Inside Apple's new Xcode 4 development tool - iaskwhy
http://www.appleinsider.com/print/10/06/19/inside_apples_new_xcode_4_development_tool.html

======
jws
New debugger to be open sourced. That's good news for IDE/debugger
integration. One presumes it will present a nice API for IDEs to use.[1]

 _Also within Xcode 4 is an entirely new debugger system Apple designed for
performance and efficiency, resulting in faster finding and fixing of bugs.
The new debugger is modeled after LLVM's modular architecture, and is
therefore named LLDB. Apple is also said to be releasing its internal LLDB
project as open source, and will make it available to third parties alongside
the open source LLVM compiler._

[1] The FSF camp coders have historically omitted APIs to prevent closed
source people from integrating their GPL'd projects or implementing closed
source extensions.
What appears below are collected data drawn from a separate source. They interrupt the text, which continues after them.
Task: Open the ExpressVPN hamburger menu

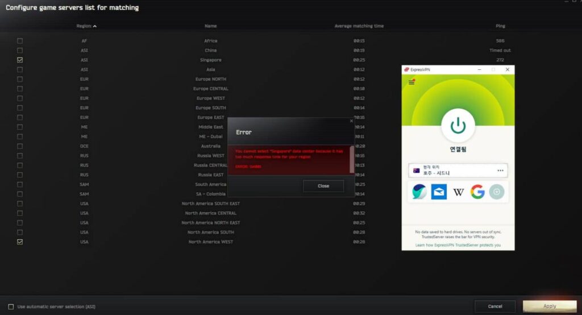Action: tap(411, 82)
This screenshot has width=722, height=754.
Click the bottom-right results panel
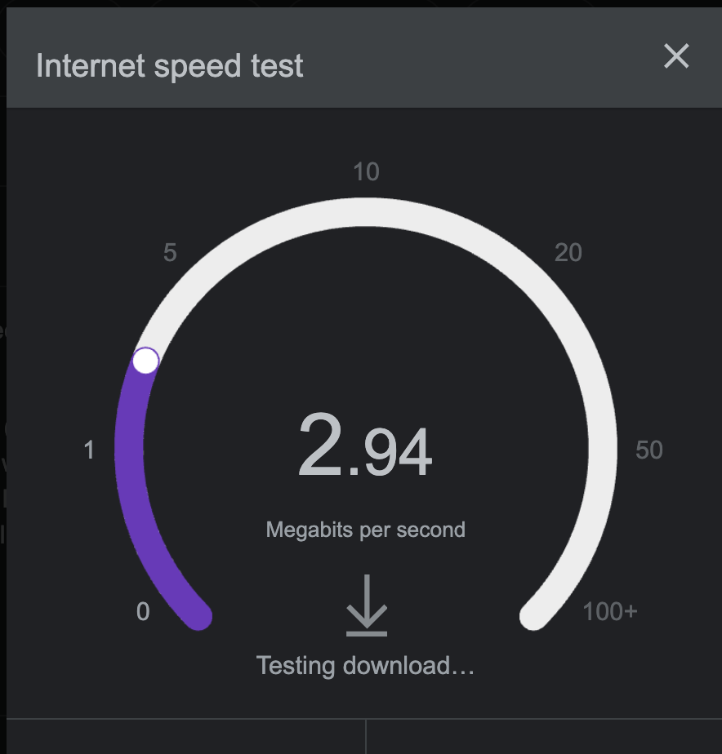[x=544, y=737]
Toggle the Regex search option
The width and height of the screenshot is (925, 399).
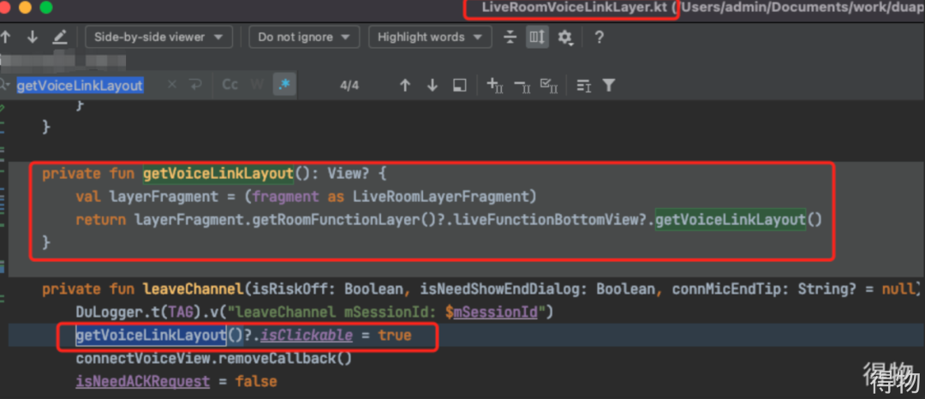pyautogui.click(x=283, y=85)
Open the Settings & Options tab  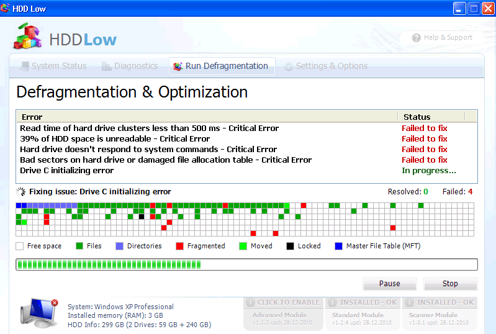coord(326,66)
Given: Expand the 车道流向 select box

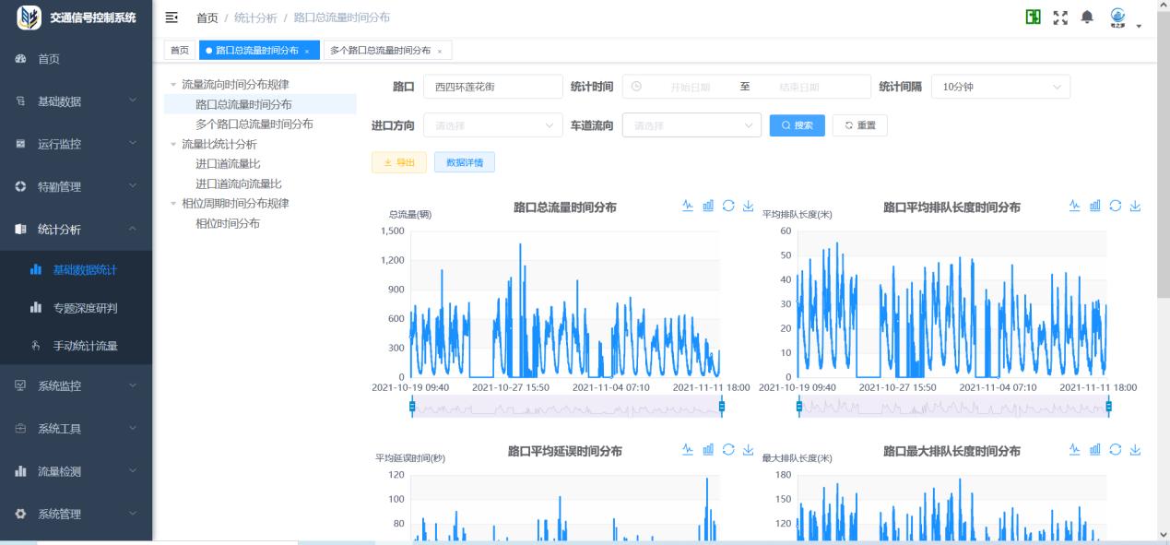Looking at the screenshot, I should click(691, 125).
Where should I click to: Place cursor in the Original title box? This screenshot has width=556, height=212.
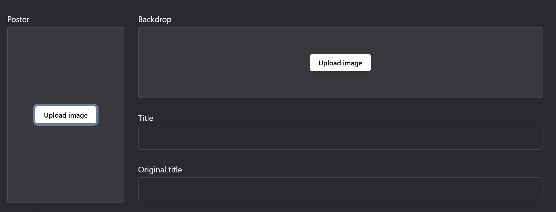340,189
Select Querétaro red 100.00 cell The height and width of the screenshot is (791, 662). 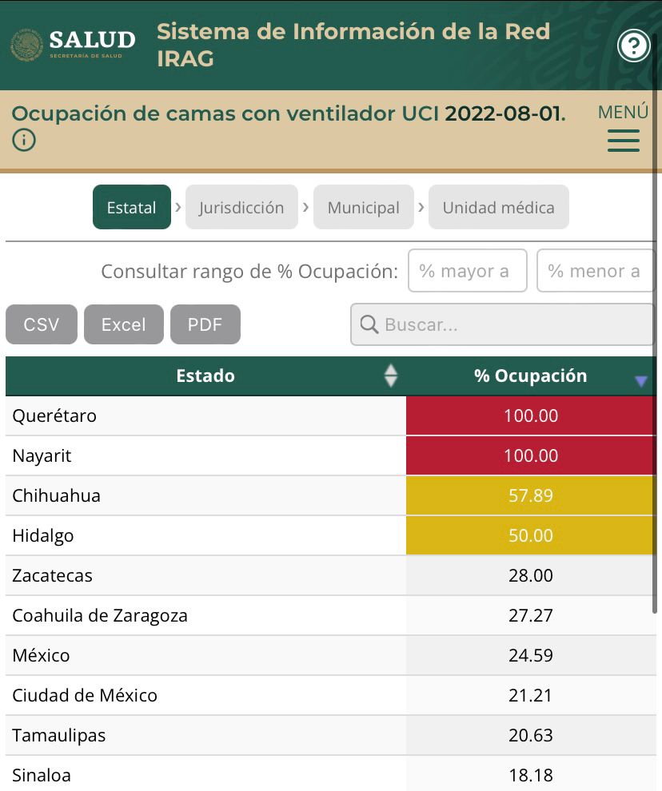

That serves their goals, but is a PITA if you really want
to programmatically control something or extend it without maintaining patches
through version changes. gcc's adherence to this has brought us the more
liberally licensed LLVM, and now gdb has brought us LLDB, I will hope it is as
good as LLVM.

------
pavlov
Apple's IDE user interface design continues to take inspiration from the best
-- Microsoft Visual Studio. And it's all good.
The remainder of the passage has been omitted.